Hi @fjcuadrado, this seems like a reasonable behavior change. We'll need to do a bit of digging to make sure there isn't anything in the cookie spec explicitly preventing this. I would assume that's not the case, but we'd need to do some validating before approving anything.

As far as approach goes, we already do something very similar for authorization headers here.

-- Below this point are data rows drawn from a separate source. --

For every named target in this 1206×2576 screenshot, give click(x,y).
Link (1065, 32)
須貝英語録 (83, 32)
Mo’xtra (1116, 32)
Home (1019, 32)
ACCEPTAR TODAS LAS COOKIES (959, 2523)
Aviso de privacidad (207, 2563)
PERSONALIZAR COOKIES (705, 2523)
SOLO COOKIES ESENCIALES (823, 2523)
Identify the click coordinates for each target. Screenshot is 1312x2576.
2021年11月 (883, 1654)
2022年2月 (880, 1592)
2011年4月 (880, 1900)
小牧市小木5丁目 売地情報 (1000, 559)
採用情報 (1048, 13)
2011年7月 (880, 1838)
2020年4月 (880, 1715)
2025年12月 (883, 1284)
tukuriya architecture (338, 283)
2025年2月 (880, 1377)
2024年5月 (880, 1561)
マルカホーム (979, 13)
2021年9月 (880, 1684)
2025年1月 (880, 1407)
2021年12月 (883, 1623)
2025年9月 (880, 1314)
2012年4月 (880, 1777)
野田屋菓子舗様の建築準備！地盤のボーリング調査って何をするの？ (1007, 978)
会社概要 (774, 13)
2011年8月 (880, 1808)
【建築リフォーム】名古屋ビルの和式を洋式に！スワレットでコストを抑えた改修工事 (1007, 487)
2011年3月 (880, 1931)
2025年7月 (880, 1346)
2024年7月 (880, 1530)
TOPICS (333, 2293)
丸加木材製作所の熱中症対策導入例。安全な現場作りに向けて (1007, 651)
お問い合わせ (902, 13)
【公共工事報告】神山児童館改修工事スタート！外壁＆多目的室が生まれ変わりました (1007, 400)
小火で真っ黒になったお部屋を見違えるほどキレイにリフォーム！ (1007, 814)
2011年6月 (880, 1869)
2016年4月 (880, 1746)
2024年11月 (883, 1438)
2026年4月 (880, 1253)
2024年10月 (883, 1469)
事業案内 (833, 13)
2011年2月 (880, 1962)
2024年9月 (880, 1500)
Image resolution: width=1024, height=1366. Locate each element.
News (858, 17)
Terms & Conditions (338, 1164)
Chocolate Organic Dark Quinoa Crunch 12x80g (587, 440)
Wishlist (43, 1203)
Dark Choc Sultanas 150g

We may be able to rely on a similar pattern for making these decisions.

[sethmlarson]

Adding some context to this issue, the current RFC for cookies removes mentions of the port parameter and instead has:

... cookies for a given host are shared across all the ports on that host ...

[fjcuadrado]

The problem is that the set_ok_port function of DefaultCookiePolicy from the http.cookiejar standard library module doesn’t follow what @sethmlarson said.

Instead, as you can see, it checks the port of the cookie is the same than the provided in the request host, using the 80 port as the default value when there is no port in the host.